At Megiddo, he also initiated a policy he would adhere to throughout all his campaigns of bringing the noble children of the defeated kings back to Egypt to be educated as Egyptians. These children were held as hostages to guarantee the good behavior of their parents but were treated with all the respect due to royalty, housed in the palace, and given many freedoms. When they came of age, they were allowed to return home where, since they had now spent their youth in Egypt, they supported and encouraged Egyptian culture and the state’s interests when they were elevated to positions of power.
Thutmose III’s victory at Megiddo gave him control of northern Canaan from which he would launch his campaign into Syria to take Kadesh. He campaigned against the Mitanni and erected a stele at the Euphrates River, commemorated in his inscription at Karnak, known as Thutmose III’s Hymn of Victory. His Nubian campaigns were equally successful, and by his 50th year, he had expanded Egypt’s holdings beyond any of his predecessors and made the country wealthier than it had been since the beginning of the 4th Dynasty of the Old Kingdom of Egypt (c. 2613- 2181 BCE).
Patron of the Arts
His reign was not only focused on military conquest, however, as his patronage of the arts shows. Thutmose III commissioned upwards of 50 temples, numerous tombs, monuments, and contributed more significantly to the Temple of Amun at Karnak than any other pharaoh. His renovations and additions to the Karnak temple, in fact, are among the most significant in that they preserve the names of past kings (whose monuments he would sometimes remove in his renovations) and provide narratives of his own campaigns and initiatives which have proven to be extremely important to scholars in the study of the culture.
Artistic techniques and experimentation reached new heights under Thutmose III. Glass-making had been known for centuries but was now perfected to the point where drinking vessels could be made of glass. Statuary was less idealized and more realistic – a trend begun in the Middle Kingdom of Egypt (2040-1782 BCE) – but abandoned in favor of the traditional idealism in art established during the Old Kingdom. Thutmose III is depicted in his statuary as a tall, handsome man in excellent physical condition and this is considered a realistic portrayal in that, first, all depictions are uniform and, second, depictions of others – also consistent – are far from flattering.
His artisans produced some of the finest work in Egypt’s history including elaborate tombs decorated with intricate paintings and freestanding columns as well as contributing enormous pylons to Karnak. In keeping with Egypt’s respect for and love of nature, he encouraged public parks and gardens, created lakes and ponds for the people’s recreation and enjoyment, and had a private garden cultivated both around his palace and at Karnak temple.
Defacement of Hatshepsut’s Monuments
His artistic sensibilities and respect for others are at odds with a policy almost universally ascribed to him: the desecration of Hatshepsut’s monuments and the attempt to erase her name from history. Scholars are divided on when this happened in his reign but it was certainly not in the early years.

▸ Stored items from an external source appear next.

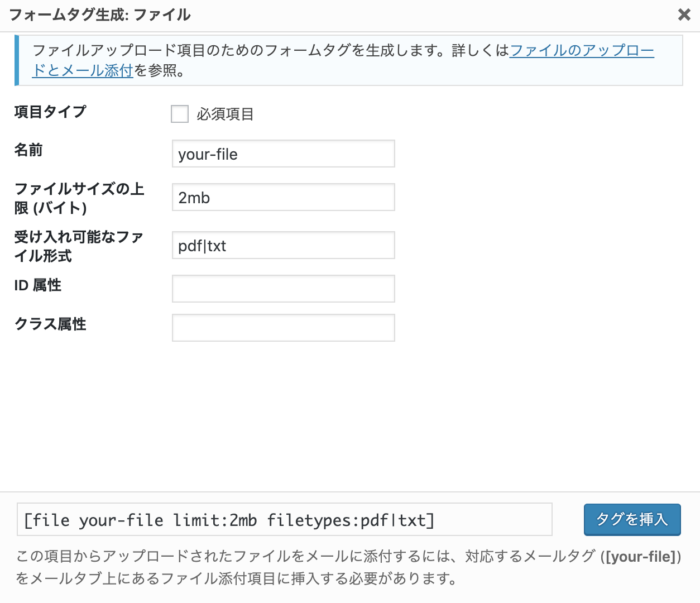This screenshot has width=700, height=603.
Task: Click the ID 属性 label
Action: [38, 286]
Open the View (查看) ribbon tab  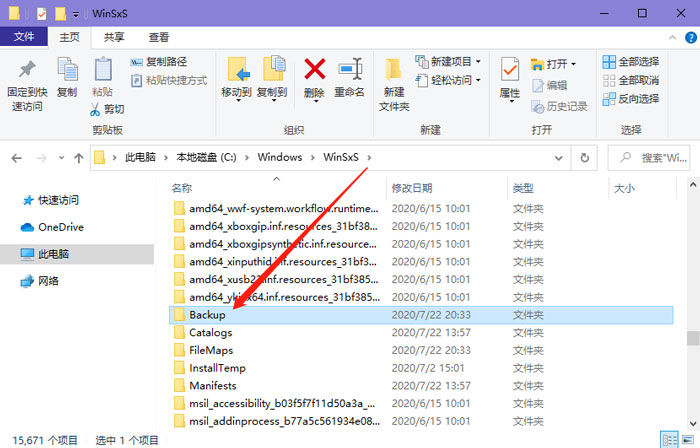point(159,37)
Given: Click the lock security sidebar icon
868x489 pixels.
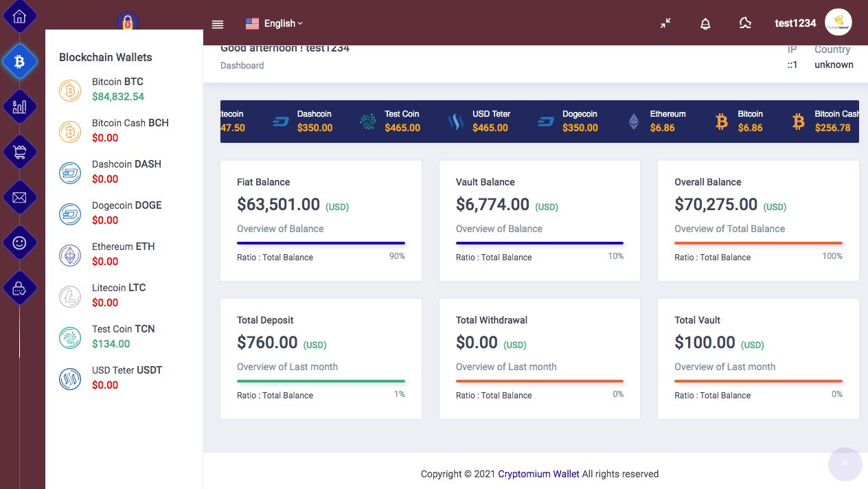Looking at the screenshot, I should (19, 288).
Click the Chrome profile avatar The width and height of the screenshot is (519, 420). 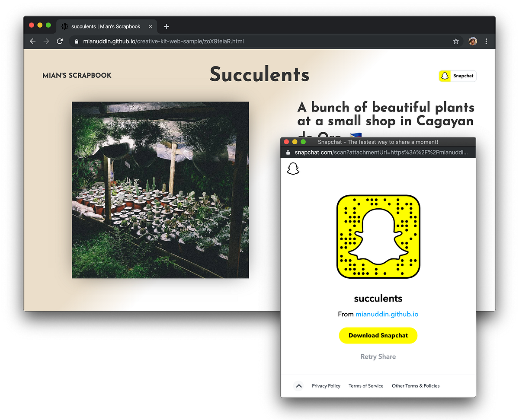click(x=472, y=41)
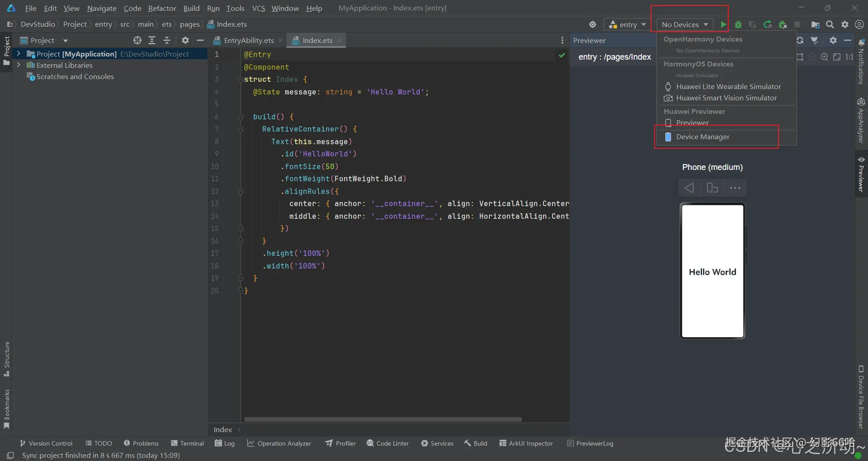
Task: Click the multi-device profile icon in Previewer
Action: [x=712, y=188]
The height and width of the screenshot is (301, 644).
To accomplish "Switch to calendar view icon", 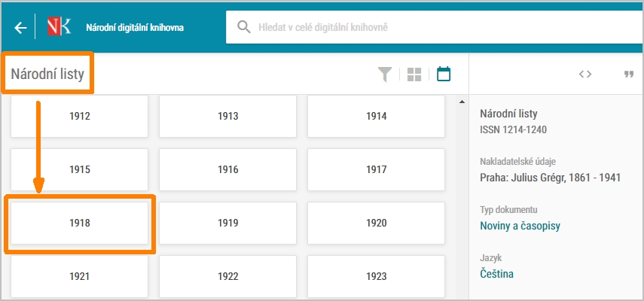I will 444,74.
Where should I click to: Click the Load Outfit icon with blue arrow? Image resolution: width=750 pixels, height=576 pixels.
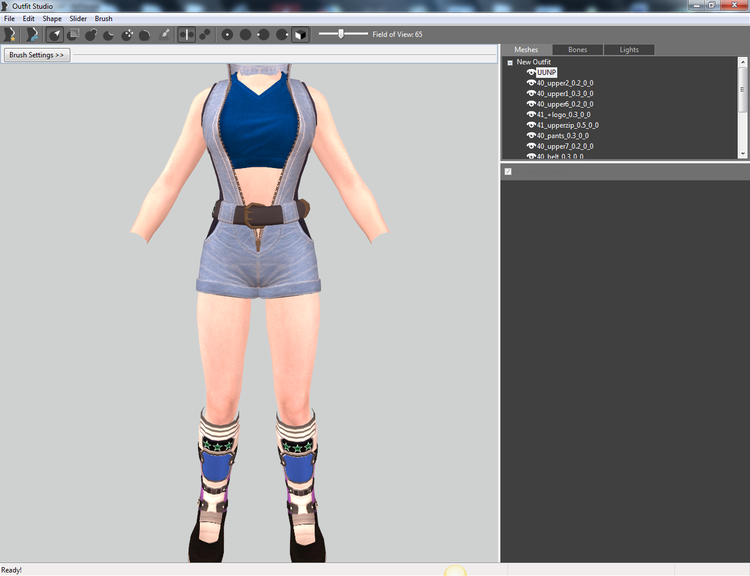coord(32,34)
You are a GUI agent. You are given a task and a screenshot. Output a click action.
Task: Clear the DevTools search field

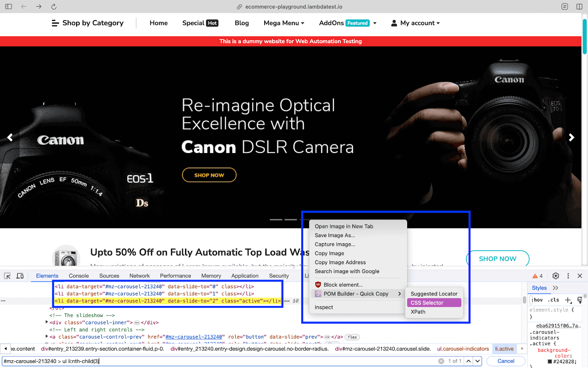(441, 361)
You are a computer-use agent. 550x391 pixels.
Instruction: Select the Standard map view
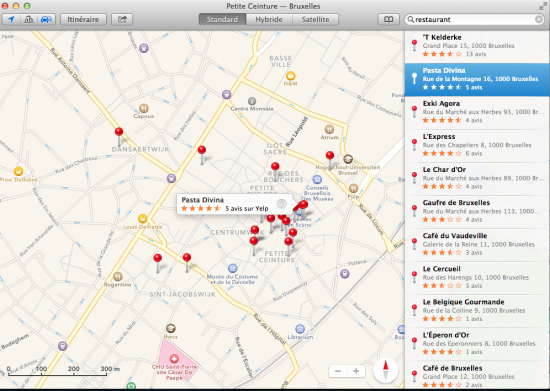point(222,19)
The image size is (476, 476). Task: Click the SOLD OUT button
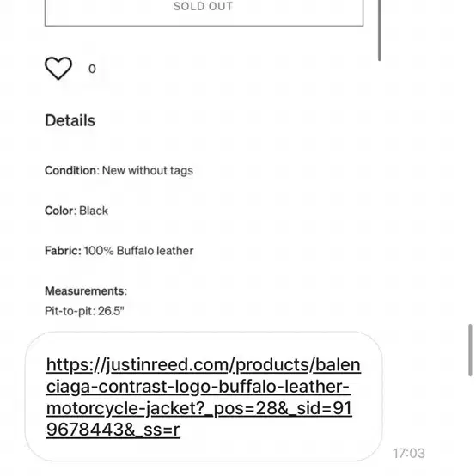[x=204, y=13]
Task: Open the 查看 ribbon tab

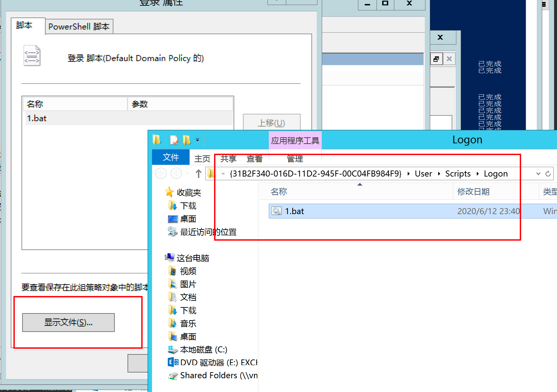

Whenever it transpired, the name and images of Hatshepsut were removed from all public monuments as well as the exterior and some of the interior work at her mortuary temple at Deir el-Bahri.
To remove a person’s name was to condemn them to non-existence; one needed to be remembered in order to continue one’s eternal journey in the afterlife. Further, it was thought that the deceased needed daily sustenance in the form of food and drink offerings delivered to their tombs, where their body was preserved through mummification and statues representing them enabled their soul to visit and partake of these offerings. The so-called Execration Texts of ancient Egypt make clear that the removal of one’s name was only justified if that person had committed some serious offense, but there is no evidence of Hatshepsut being involved with any such crimes.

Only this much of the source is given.